28 Dicembre 2014
http://happinessofbeing.blogspot.it/2014/12/our-aim-should-be-to-experience-ourself.html
Alcuni mesi fa un amico mi ha scritto chiedendo riguardo alla
pratica di ātma-vicāra (auto-investigazione o auto-indagine) e se la
descrizione della sua pratica indicava che la stava praticando correttamente, e
ha terminato la sua email dicendo:
Ho provato la tecnica di immergersi nel cuore esalando il
respiro, spiegata nel piccolo libro The Technique of Maha Yoga pubblicato
da Ramanashramam, […] ma non sembra funzionare nel mio caso.
Ciò che segue è adattato dalla risposta che gli ho scritto:
Innanzitutto The Technique of Maha Yoga [che non fu
scritto da K. Lakshmana Sarma, l’autore di Maha Yoga, ma da un altro devoto
chiamato N.R. Narayana Aiyar] è un libro molto ingannevole, perché la
spiegazione che fornisce riguardo alla pratica di ātma-vicāra è
completamente sbagliata, così è buono che
hai trovato che essa non sembra funzionare.
In secondo luogo, ‘il cuore’ è un termine che Sri Ramana usò
metaforicamente per indicare ciò che siamo realmente, perché è il nucleo, il
centro o l’essenza di tutto ciò che ora sembriamo essere, e ‘immergersi nel
cuore’ è una descrizione metaforica dello sprofondare o l’immergersi della
mente in profondità all’interno di noi stessi come risultato
dall’auto-attentività, così non dovrebbe essere interpretato letteralmente
(come alcuni devoti sembrano fare), e non dovrebbe essere confuso come una
tecnica che comporta qualsiasi altra cosa diversa dalla semplice
auto-attentività.
Poiché hai chiesto i miei commenti alla descrizione della
tua pratica, citerò ciascuno dei tuoi punti e li commenterò singolarmente:
- · Inizio osservando il movimento del mio respiro, inspirando ed espirando a ritmo normale.
# # # #
• COSA FARE:
**1)** Rispondi a queste domande sul testo riportato, una per riga:
(a) Chi scrisse davvero il libro The Technique of Maha Yoga?
(b) Chi ha pubblicato quel libro?
(c) Che cosa indicava Sri Ramana con il termine "il cuore"?
**2)** Queste affermazioni concordano con il testo riportato? Per ognuna rispondi sì o no e cita le parole del testo che lo decidono.
(a) Il libro The Technique of Maha Yoga fu scritto da K. Lakshmana Sarma.
(b) L'amico ha detto che la tecnica di immergersi nel cuore non sembra funzionare nel suo caso.
(c) L'espressione "immergersi nel cuore" va presa alla lettera.
**3)** Secondo il testo riportato, perché The Technique of Maha Yoga è un libro molto ingannevole? Rispondi in una o due frasi.
Il materiale qui sotto viene da un'altra fonte.
# # # #
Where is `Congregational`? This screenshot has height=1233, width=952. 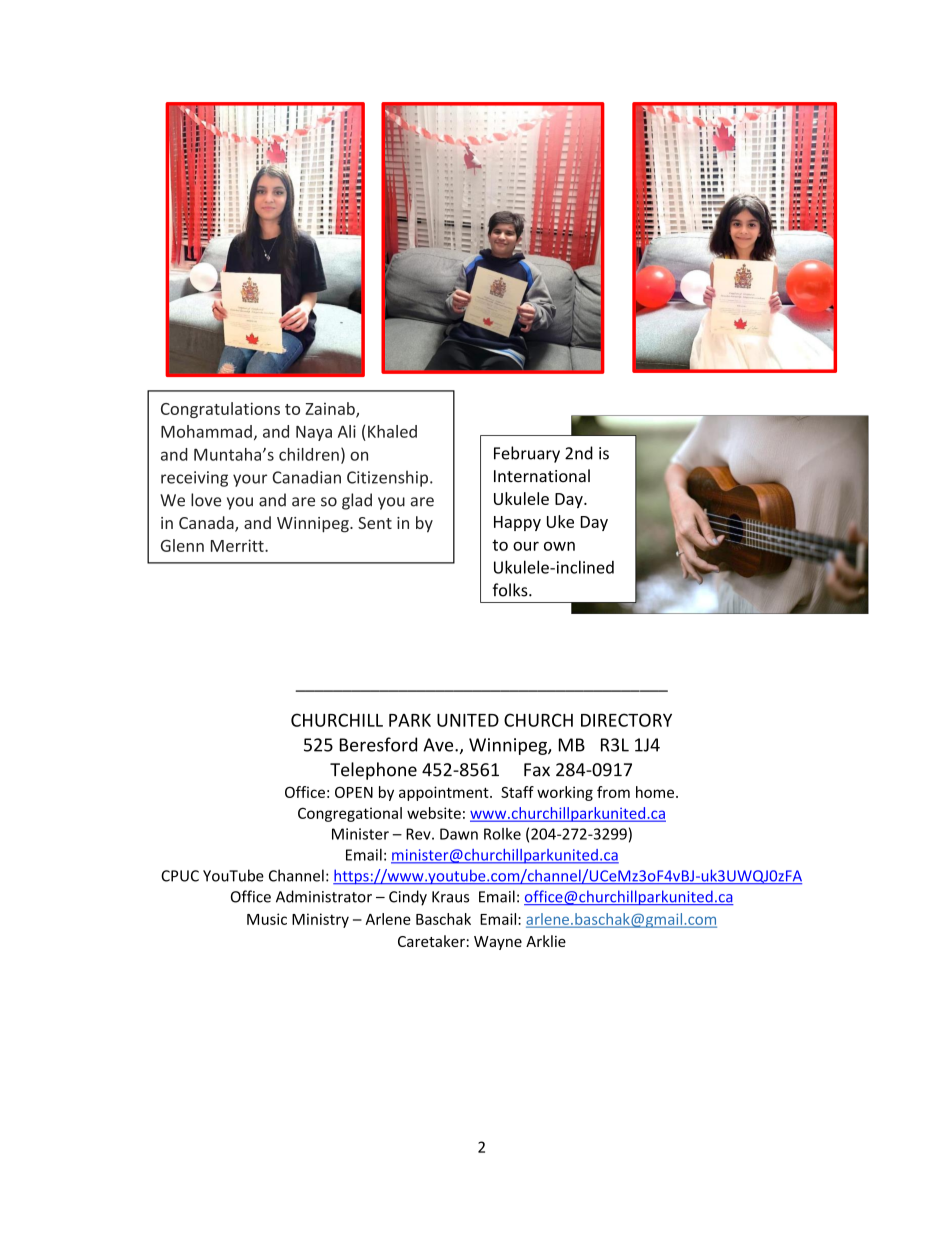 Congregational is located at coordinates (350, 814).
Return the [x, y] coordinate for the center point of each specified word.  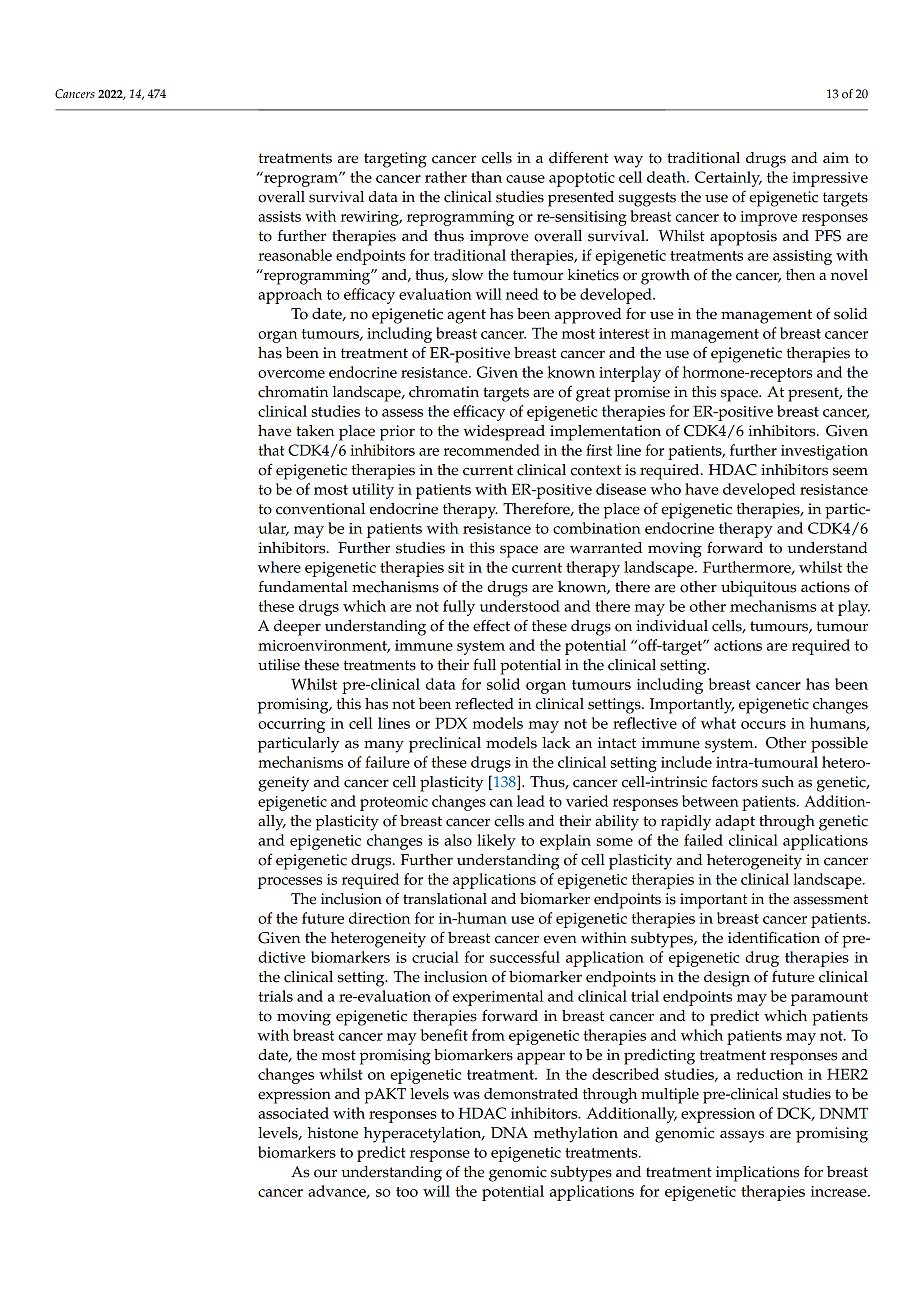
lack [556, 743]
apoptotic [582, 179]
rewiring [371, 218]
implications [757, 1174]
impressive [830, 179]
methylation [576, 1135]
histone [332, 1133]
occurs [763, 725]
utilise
# # # #
• ECCO LE SOLUZIONI:
**1)**
(a) N.R. Narayana Aiyar.
(b) Ramanashramam.
(c) Ciò che siamo realmente.

**2)**
(a) No: "che non fu scritto da K. Lakshmana Sarma".
(b) Sì: "ma non sembra funzionare nel mio caso".
(c) No: "così non dovrebbe essere interpretato letteralmente".

**3)** È ingannevole perché la spiegazione che dà della pratica di ātma-vicāra è completamente sbagliata.